年上彼氏と年下の彼
大学を卒業後、当時付き合っていた教授とは会う機会はなくなり、次第に疎遠になり破局。その後は就職先が同じオフィスの先輩と付き合うことになったけれど、長続きはせず3カ月で別れた。私だってもう立派な社会人だ。これからは仕事に生きることにしよう。そう決めた矢先、コウキと出会ったのだった。
私はちょっとした教材を扱う会社に勤務していることもあり、コウキの通う大学へ営業に行ったのである。まぁキャンパス内は広いし、元から方向音痴の気がった私は初っ端から完全なる迷子になってしまったのである。どうしたものかと校内に設置してある案内版を見ながら立ちつくしていた私に、背後から声がかかった。
「こんにちは。どうか、したんですか?」
そこで声をかけてきたのが、コウキだったわけである。
光に少し透けて見える茶色の髪と、優しそうな瞳。身長は意外と高い。178センチくらいあるかもしれない。その割に体格は細身で、なんだかぱっと見モデルさんかなにかのように見えなくもない。
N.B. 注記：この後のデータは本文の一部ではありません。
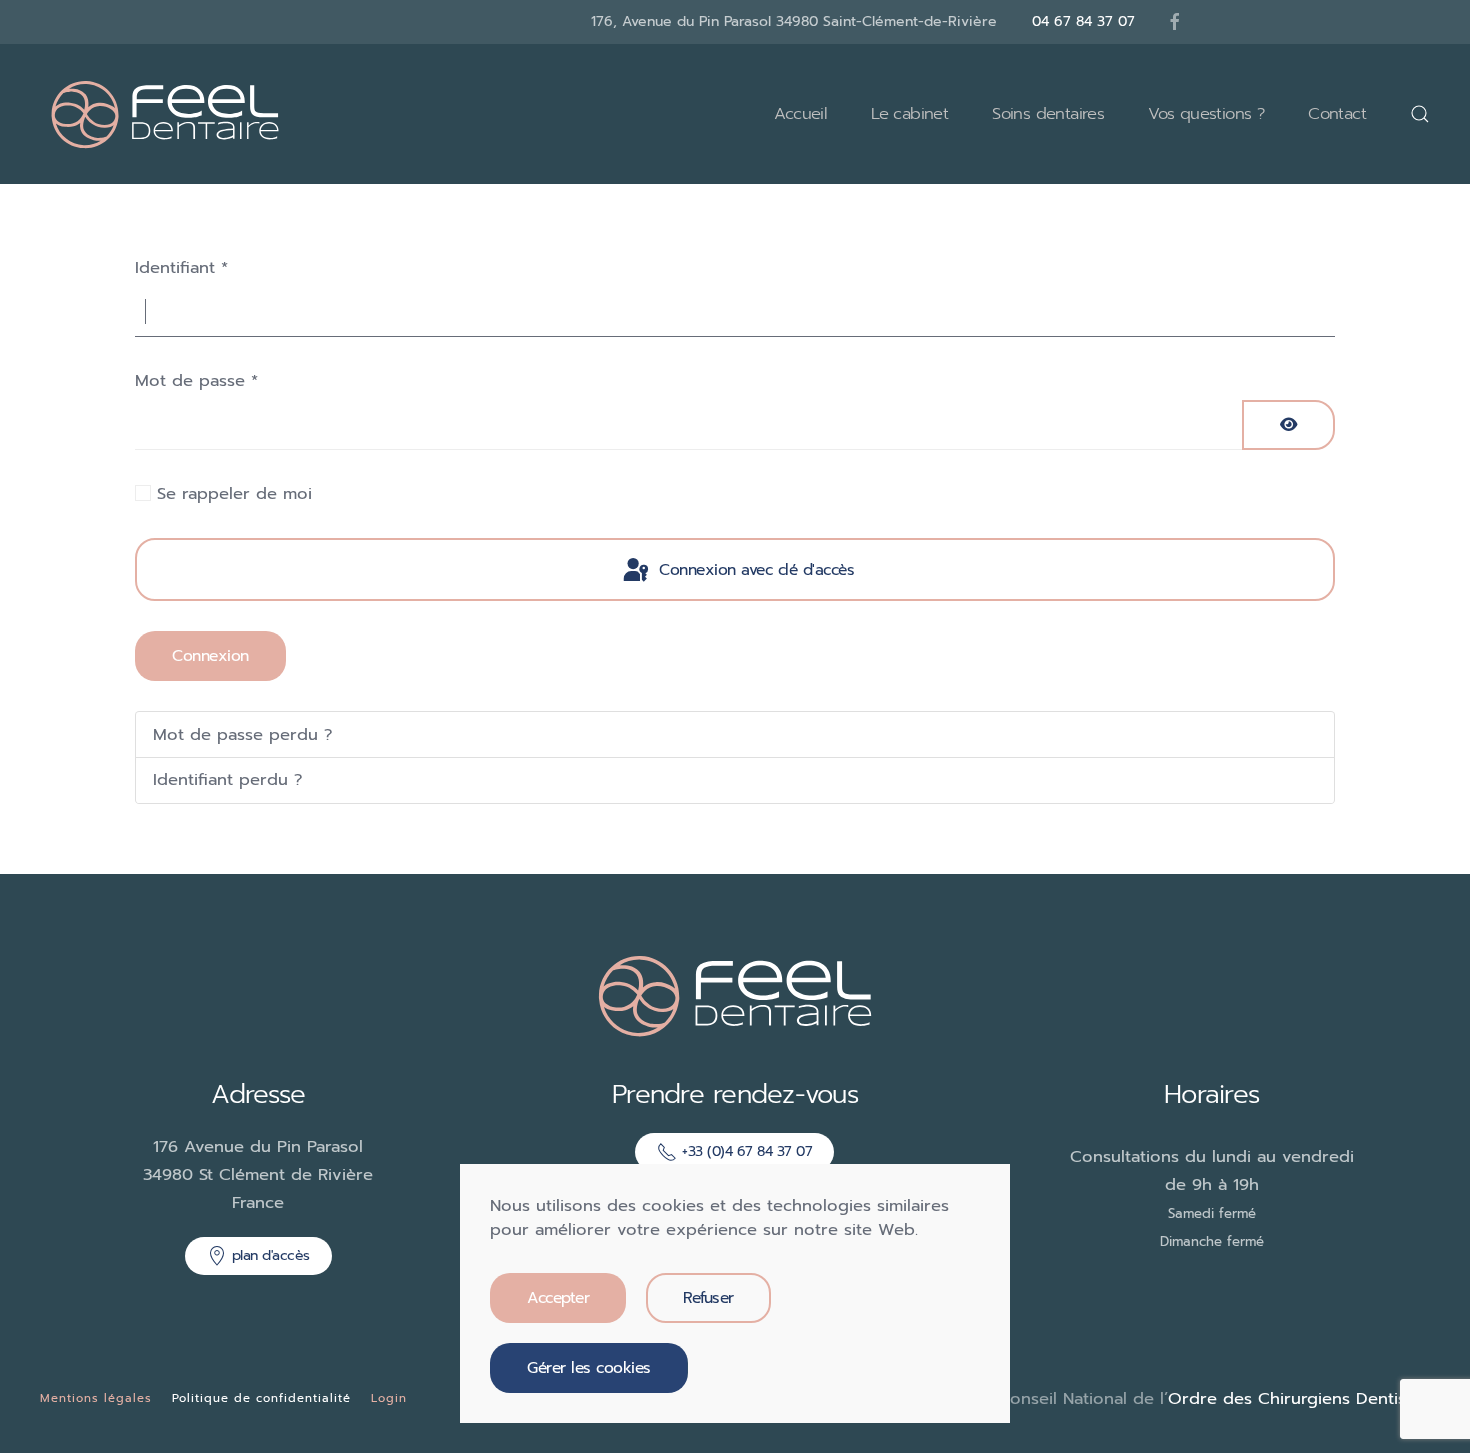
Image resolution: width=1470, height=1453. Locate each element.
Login (389, 1398)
ただ、彼から漂う良い人オーラというか、一切のチャラさを感じさせない穏やか感じが、なんだかとても好印象だった。
「あ…えっとあの、私営業でこちらの大学にお邪魔させて頂きました、○×商社の小山千波と申しますけど…ええと、実は市原教授に御用件がありまして…け、研究室の場所がちょっと、その、イマイチ分からなくて…」
自分よりも若い学生の、しかも男の子に道を聞くのがこんなに恥ずかしいことだとは思わなかった。自分でもびっくりするくらい口ごもってしまった気がする。とりあえず首から来客用のカードは下げているものの、不審者に思われてしまってはマズイと思い挨拶を済ませて頭を下げておいた。
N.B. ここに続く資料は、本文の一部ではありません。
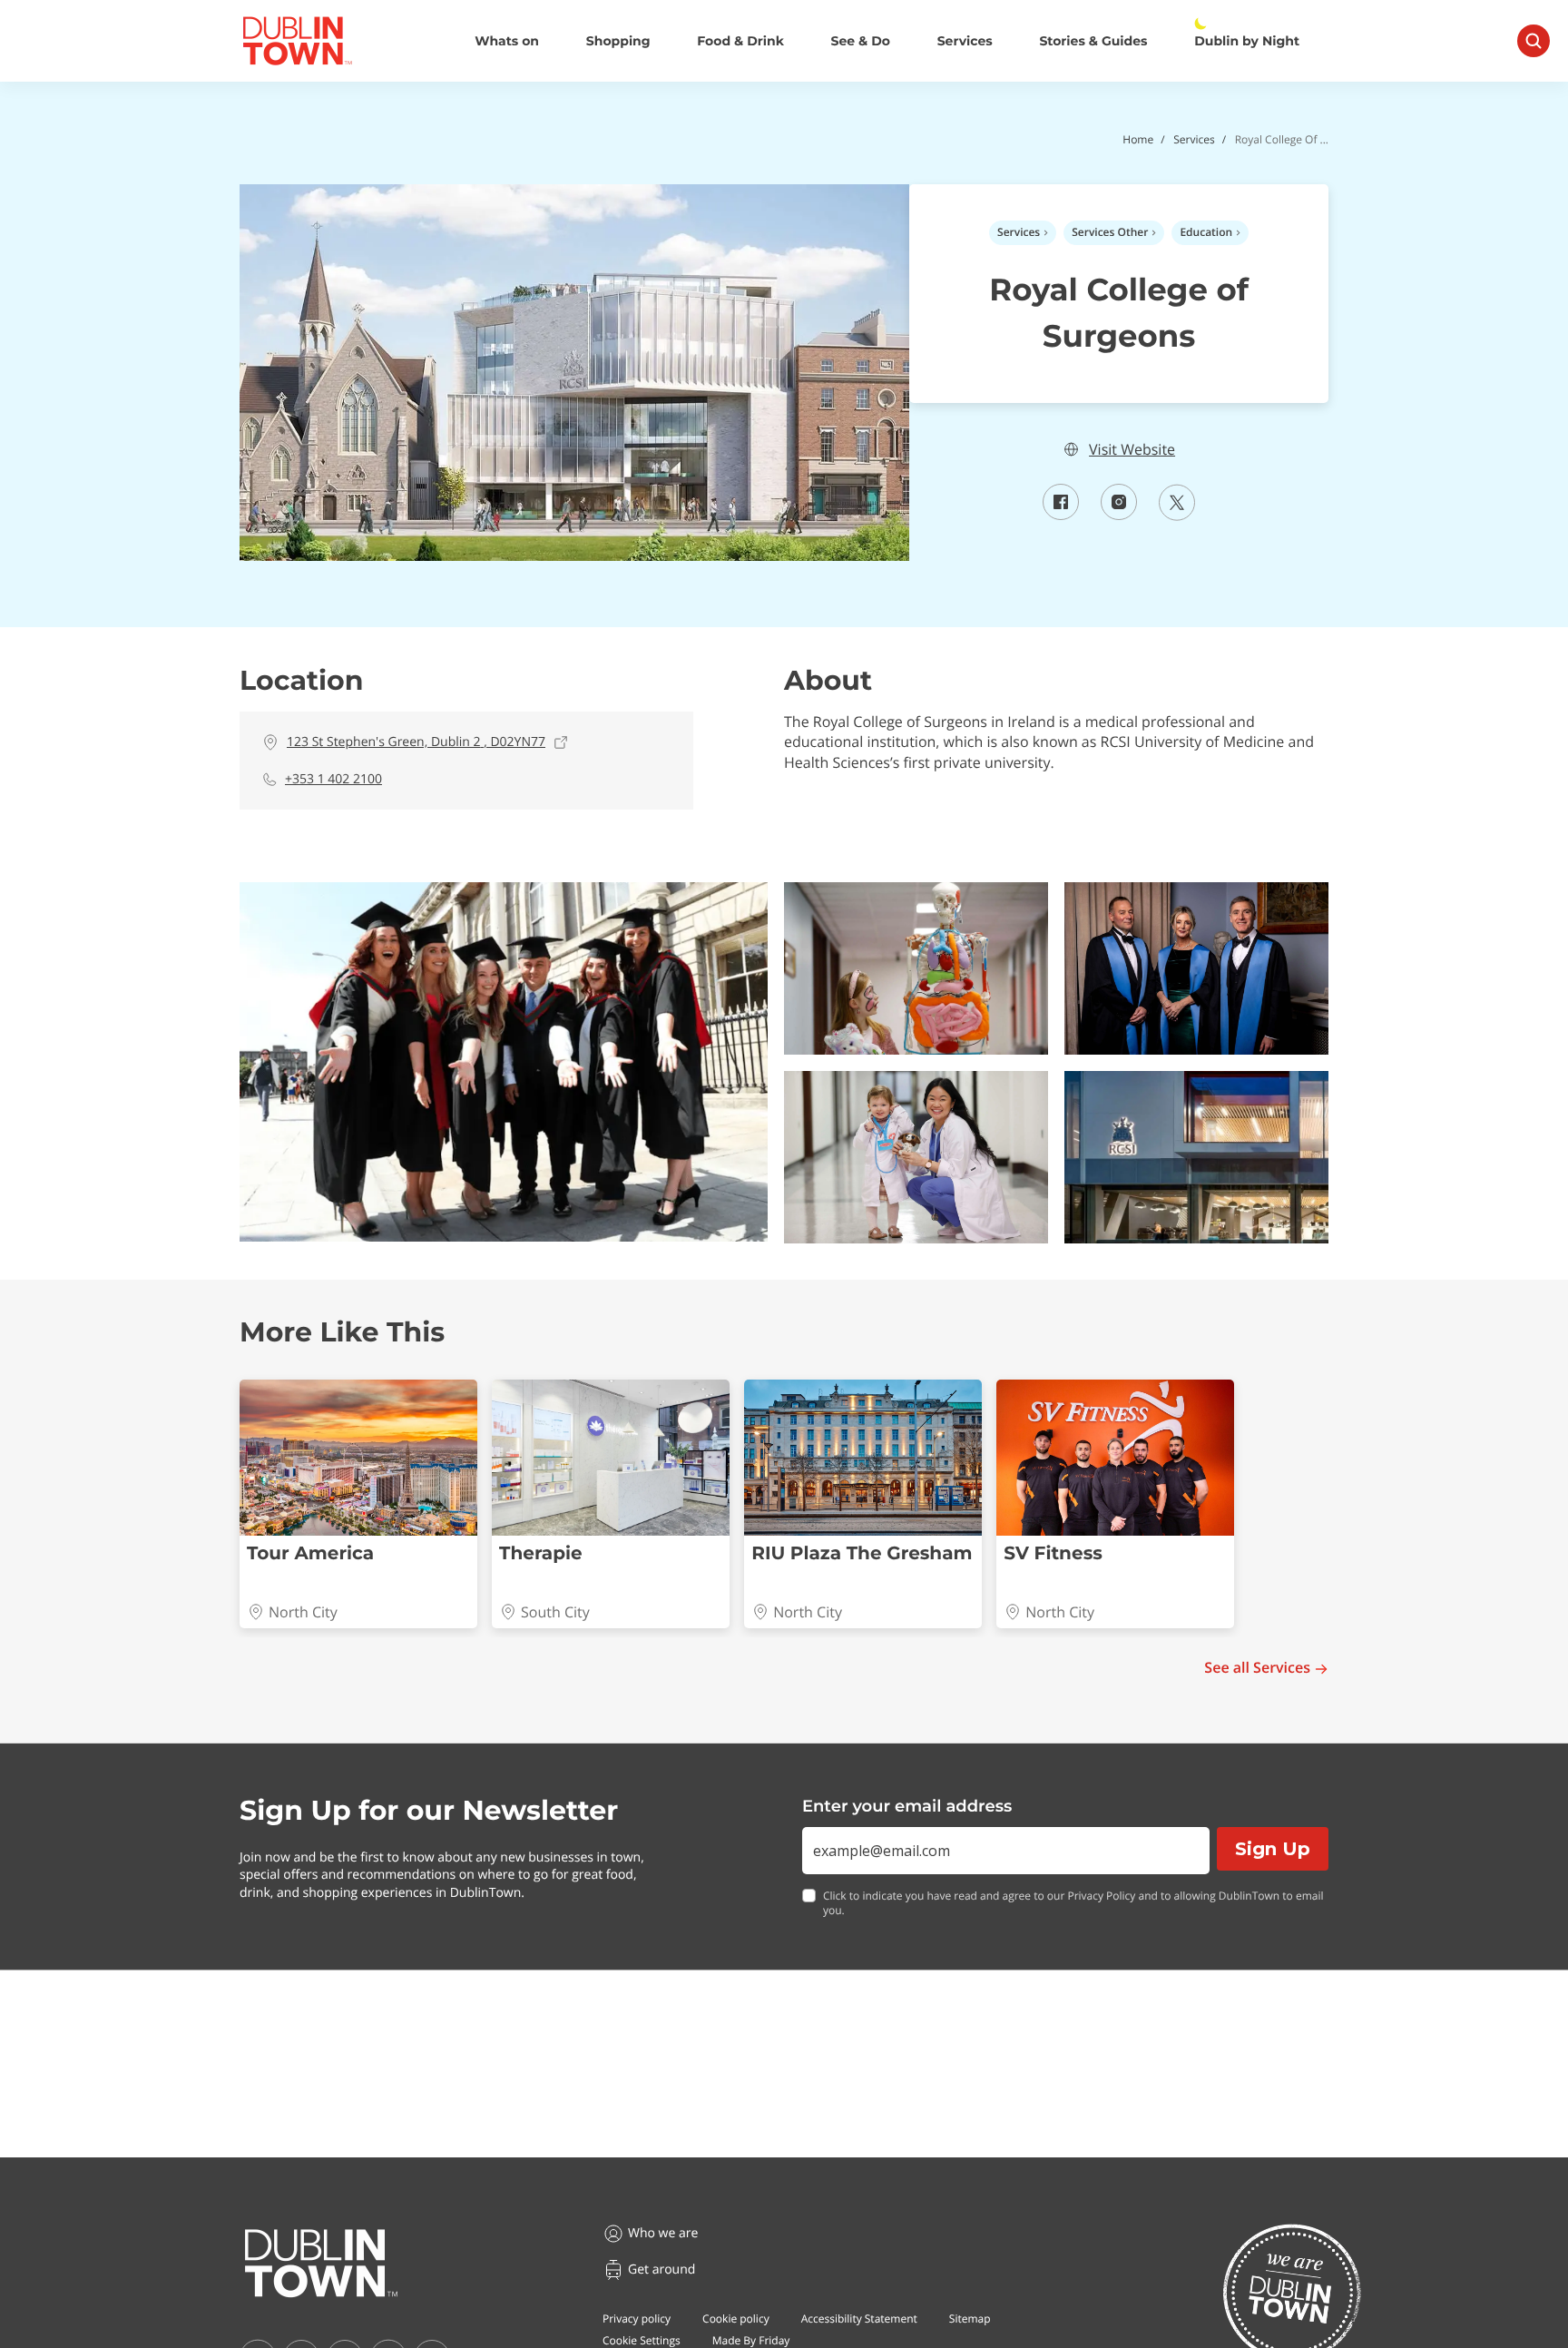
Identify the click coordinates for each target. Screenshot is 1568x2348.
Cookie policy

コウキは最初こそきょとんとした顔をしていたものの、すぐに笑顔を浮かべた。そのあまりに屈託ない笑顔に少なからずときめいた、とかは内緒の話だ。
「あ、例の新規導入するかどうかの教材の件ですかね?俺、市原研究室の生徒なので、もしよかったら研究室まで案内しますよ。」
「え…あ、じゃあお言葉に甘えて…」
「こちらです。」
コウキは大学で教育学科。
将来は先生になりたいんだそうだ。研究室へ向かう間、他愛のない話をしていると、彼は少し照れ気味に笑いながらそんなことを言っていた。確かに言われてみればいまどき珍しいほどに純粋な好青年だし、先生という職業は向いていそうな気がする。茶髪の髪を揺らしながら隣を歩く青年を盗み見ながら、心の中で感心の溜息を漏らしていた。
…とまぁ、私が初対面のコウキに抱いた感情はそれくらいのものだった。(と思う。)
爽やかだし笑顔も可愛い。かっこいいなとは思ったけど、恋愛感情なんてもちろん、これっぽっちも湧かなかった。何より年下だし。そう、年下だし!!
そんなこんなで結局私が営業していた教材を大学側は気に入ってくれて、それから何度か営業にお邪魔させてもらった。そのたびに研究室のコウキとも顔を合わせるようになったわけだ。